The UCP platform contains a healthy dose of ‘supply side’ economic theory. That theory holds that lower taxes and deregulation will increase the supply of capital, jobs, and wealth creation.
So on the revenue side…. Bev Dalby, panel member from the University of Calgary believes high taxes stifle government revenue generation. There is a concept called the the “Laffer Curve”. This curve notionally identifies an optimal corporate tax level that stimulates growth and optimal tax revenue. But if taxes go higher, growth is inhibited. Because low taxes allow companies to grow and high taxes causes under-investment or a move to a more competitive jurisdiction.
The UCP will reduce corporate taxes over four years or sooner.
At the same time they commit to maintain the health care budget and capital plan. But no new taxes and no carbon tax revenue.
This isn’t going to be easy!!!
- While it is helpful to benchmark spending in other jurisdictions; Alberta’s cost of living, and average wages are higher. Per capita government spending in Alberta is about $3,200 higher than Canada’s large provinces. ($800 -1,000 is health care). But health care savings are out of bounds.
- Thus the Panel could plan to bring the remaining 50% to an average of with other provinces. ($1,600 per capita or $6.9 billion) – that would magically eliminate the deficit! But wait! That means a reduction of the budget by 14% over the 3 years, with impacts to Education, Advanced Education and social programs. When you add in inflation and population growth, the reductions are deeper.
- For reference, the Klein era cuts which decimated public services were about 20% over a similar time frame.
- Constraining public sector costs won’t be any picnic either!
- The NDP pushed negotiations for major public sector unions out beyond the election, leaving a cost pressure pending. Here is what the UCP are up against:
- 7,000 non-union employees had salaries frozen since 2015.
- 23,000 provincial union workers wages were frozen to 2019.
- 10,000 physicians had fees frozen until March 2020.
- 28,000 nurses had wages frozen to March 2020.
- 19,000 health workers are frozen to 2019.
- 46,000 teachers have frozen wages frozen to 2019
Part of the solution the panel will seek is growing the revenue side
- The UCP platform proposed a reduction of corporate taxes as a stimulus for economic growth. There will be a short-term budget hit of about $400 million in 2020-21. And maybe the overall cost will be $1 billion.

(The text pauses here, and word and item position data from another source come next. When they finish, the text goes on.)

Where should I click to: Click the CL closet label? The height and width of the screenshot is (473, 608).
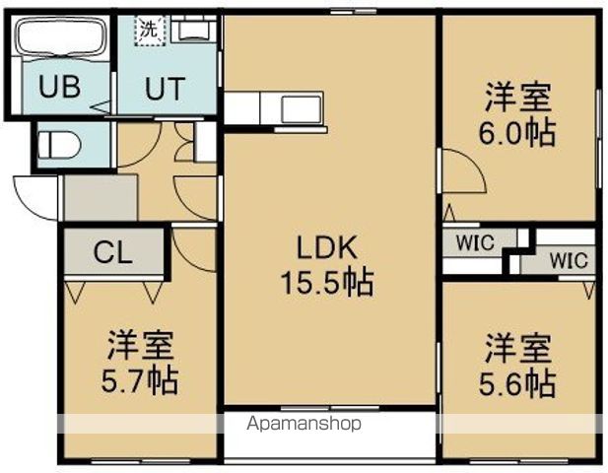pos(111,253)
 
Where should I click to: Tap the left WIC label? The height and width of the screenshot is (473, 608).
pos(476,240)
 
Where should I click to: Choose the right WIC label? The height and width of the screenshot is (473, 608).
pos(569,261)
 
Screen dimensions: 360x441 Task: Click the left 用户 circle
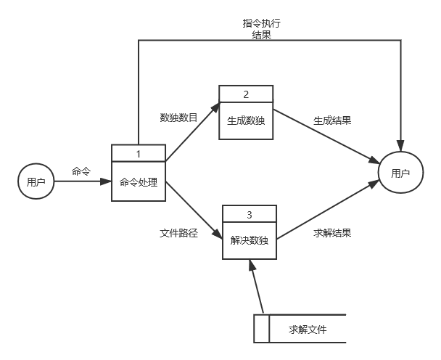point(36,181)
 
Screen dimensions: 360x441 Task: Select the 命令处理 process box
point(139,181)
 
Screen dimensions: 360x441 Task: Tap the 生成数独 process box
point(246,120)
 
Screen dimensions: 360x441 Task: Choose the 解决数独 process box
point(249,240)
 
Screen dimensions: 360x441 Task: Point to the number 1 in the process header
point(139,153)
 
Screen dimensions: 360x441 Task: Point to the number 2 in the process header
point(246,94)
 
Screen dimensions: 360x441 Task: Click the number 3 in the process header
point(249,215)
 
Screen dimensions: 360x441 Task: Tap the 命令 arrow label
point(81,171)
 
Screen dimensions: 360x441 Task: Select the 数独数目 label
point(178,117)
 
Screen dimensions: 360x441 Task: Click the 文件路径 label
point(178,234)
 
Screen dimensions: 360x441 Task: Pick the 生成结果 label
point(332,120)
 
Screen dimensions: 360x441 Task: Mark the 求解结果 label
point(332,234)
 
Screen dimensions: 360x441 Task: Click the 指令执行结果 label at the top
point(261,28)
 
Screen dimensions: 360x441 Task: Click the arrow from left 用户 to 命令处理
point(81,181)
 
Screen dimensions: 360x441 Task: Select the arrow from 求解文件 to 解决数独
point(258,290)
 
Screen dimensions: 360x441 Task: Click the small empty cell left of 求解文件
point(261,329)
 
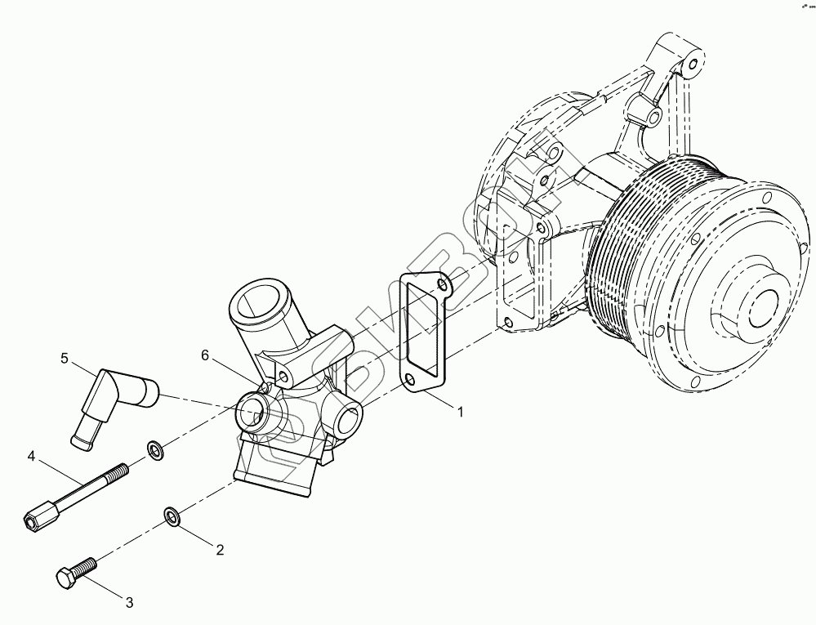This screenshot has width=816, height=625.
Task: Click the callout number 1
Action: point(460,412)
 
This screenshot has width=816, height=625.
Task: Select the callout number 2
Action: point(220,550)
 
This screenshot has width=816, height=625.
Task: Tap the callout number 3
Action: point(128,603)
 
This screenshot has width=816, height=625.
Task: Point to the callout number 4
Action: point(30,455)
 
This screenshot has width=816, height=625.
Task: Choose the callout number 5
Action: point(64,358)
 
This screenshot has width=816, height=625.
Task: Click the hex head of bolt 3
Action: point(66,578)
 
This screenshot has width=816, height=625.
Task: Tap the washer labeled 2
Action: point(172,515)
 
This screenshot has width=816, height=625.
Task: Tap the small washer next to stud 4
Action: point(154,449)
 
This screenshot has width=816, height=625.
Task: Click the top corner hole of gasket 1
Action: point(442,285)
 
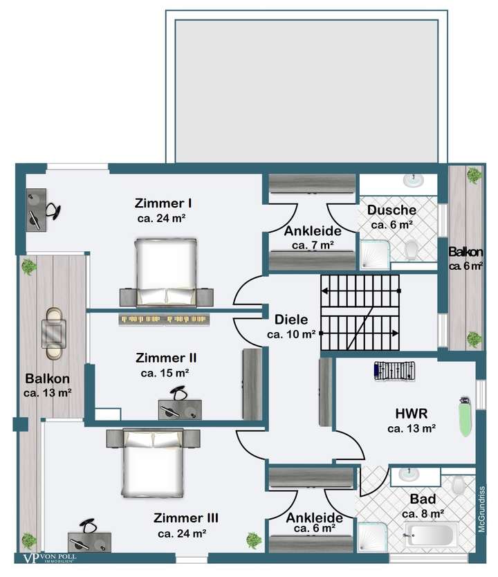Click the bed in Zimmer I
pos(166,273)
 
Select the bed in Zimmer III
pos(153,463)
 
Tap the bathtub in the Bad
pos(431,534)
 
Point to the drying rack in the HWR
pos(394,371)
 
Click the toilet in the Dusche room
pos(412,250)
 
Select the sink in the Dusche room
pos(414,181)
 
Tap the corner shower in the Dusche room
pos(374,254)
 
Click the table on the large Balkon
pos(54,333)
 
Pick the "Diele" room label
pos(291,320)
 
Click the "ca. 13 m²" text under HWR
pos(412,428)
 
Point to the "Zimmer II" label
pos(166,358)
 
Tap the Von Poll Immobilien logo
pos(50,558)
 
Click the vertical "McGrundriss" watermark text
pos(482,509)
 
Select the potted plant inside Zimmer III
pos(254,540)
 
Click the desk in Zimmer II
pos(180,410)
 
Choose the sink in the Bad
pos(409,475)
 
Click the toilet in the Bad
pos(459,485)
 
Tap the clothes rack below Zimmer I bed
pos(164,320)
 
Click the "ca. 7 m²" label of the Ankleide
pos(313,245)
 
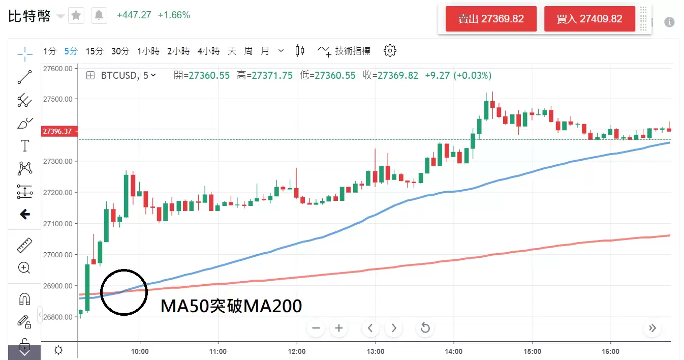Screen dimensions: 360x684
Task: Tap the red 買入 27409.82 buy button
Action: click(589, 19)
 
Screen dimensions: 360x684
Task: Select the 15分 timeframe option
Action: click(95, 51)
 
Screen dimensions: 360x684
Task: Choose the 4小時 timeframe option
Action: click(208, 51)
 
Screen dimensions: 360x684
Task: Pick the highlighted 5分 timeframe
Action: click(71, 51)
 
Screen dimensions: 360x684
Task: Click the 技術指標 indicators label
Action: click(353, 51)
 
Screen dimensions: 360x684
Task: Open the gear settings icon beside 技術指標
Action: click(390, 50)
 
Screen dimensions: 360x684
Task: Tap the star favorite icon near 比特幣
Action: click(76, 16)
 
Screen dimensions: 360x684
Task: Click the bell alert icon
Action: click(99, 16)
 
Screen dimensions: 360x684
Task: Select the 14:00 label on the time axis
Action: click(453, 351)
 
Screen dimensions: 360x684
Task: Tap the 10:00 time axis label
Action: click(140, 351)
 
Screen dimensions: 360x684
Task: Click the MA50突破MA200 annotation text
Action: click(231, 306)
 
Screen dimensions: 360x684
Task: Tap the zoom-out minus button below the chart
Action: click(316, 328)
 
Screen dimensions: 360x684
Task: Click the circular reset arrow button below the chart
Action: click(425, 328)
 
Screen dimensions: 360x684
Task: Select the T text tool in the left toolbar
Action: click(24, 146)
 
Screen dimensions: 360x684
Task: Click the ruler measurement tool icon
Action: click(24, 245)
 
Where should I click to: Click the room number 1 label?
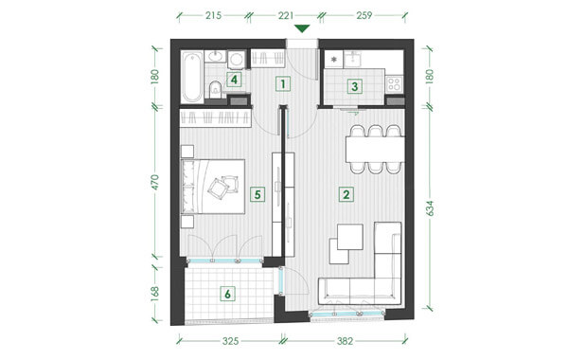283,84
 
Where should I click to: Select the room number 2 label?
346,194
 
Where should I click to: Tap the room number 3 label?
355,86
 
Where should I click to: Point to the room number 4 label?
234,80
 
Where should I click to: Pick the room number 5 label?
257,194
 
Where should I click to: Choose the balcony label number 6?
227,294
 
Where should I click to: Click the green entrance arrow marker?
302,28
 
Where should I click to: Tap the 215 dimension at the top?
213,15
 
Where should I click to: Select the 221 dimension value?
285,15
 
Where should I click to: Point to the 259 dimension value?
364,15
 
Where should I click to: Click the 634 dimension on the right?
430,208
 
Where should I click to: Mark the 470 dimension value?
154,182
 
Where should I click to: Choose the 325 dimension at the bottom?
231,341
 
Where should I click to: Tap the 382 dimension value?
346,341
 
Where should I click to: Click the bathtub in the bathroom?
192,77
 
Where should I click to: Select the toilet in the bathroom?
216,89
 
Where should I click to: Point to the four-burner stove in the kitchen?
394,84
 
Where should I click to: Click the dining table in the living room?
375,150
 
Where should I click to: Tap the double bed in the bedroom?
213,187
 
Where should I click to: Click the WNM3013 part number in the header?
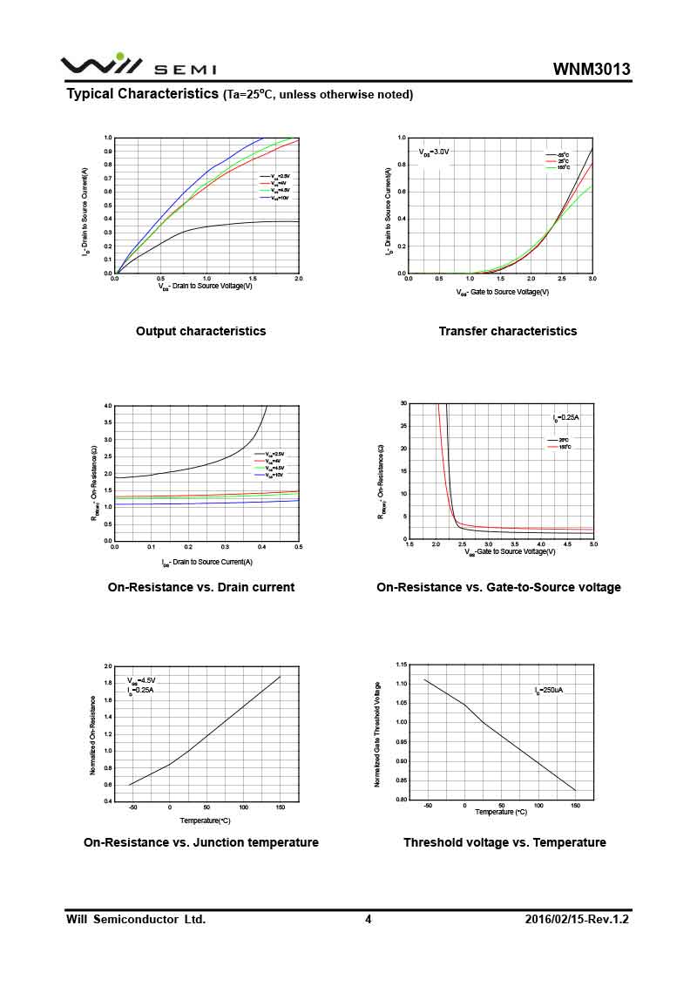click(x=592, y=70)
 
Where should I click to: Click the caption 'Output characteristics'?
click(x=200, y=331)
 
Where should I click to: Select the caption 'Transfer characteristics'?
click(x=507, y=331)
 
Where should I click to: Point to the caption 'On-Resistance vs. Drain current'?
click(x=200, y=587)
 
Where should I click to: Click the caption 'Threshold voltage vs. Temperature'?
click(x=504, y=842)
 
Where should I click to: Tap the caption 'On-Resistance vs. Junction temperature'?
click(x=200, y=842)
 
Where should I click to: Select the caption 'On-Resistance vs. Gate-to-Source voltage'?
click(x=498, y=587)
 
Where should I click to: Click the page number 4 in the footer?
click(x=368, y=919)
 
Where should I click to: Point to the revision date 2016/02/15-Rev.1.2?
click(x=577, y=919)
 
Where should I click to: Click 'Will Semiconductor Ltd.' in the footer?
click(x=136, y=919)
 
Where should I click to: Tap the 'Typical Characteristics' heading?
click(x=142, y=94)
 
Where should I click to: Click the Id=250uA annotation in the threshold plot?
click(x=549, y=690)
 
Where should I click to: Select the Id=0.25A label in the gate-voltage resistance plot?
click(x=566, y=418)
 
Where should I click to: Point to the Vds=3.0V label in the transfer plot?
click(x=434, y=152)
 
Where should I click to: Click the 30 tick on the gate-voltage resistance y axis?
click(x=403, y=403)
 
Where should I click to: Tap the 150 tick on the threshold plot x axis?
click(x=575, y=806)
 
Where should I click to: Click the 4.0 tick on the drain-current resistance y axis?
click(x=108, y=406)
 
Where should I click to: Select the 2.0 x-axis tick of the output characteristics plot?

- The hope is that corporate revenue will grow by an overall $1.2 billion by 2024. The UCP estimate 55,000 jobs will be created and $13 billion in GDP will be generated.
- But there is risk here. Of the roughly $60 billion in corporate capital investments annually, almost half ($27 billion) comes from the energy sector. If Canadian energy policy continues to scare away investment, the rosy estimations might not happen.
Severely Normal Albertans should commend the new government for establishing the Panel to help it take a hard look at the Alberta budget. But the UCP’s promises of tax cuts and commitments to maintain health care make the Panel’s work borderline impossible. It seems inevitable that large cuts in the public sector and services must be part of proposed solution. And on the revenue side, we should cross our fingers for the TransMountain pipeline, improved royalties and speedy economic growth.
But even if we can find more loaves and fishes through these measures; Alberta still relies on oil royalties to fund basic operations.
Solving that problem will have to wait for the next Panel!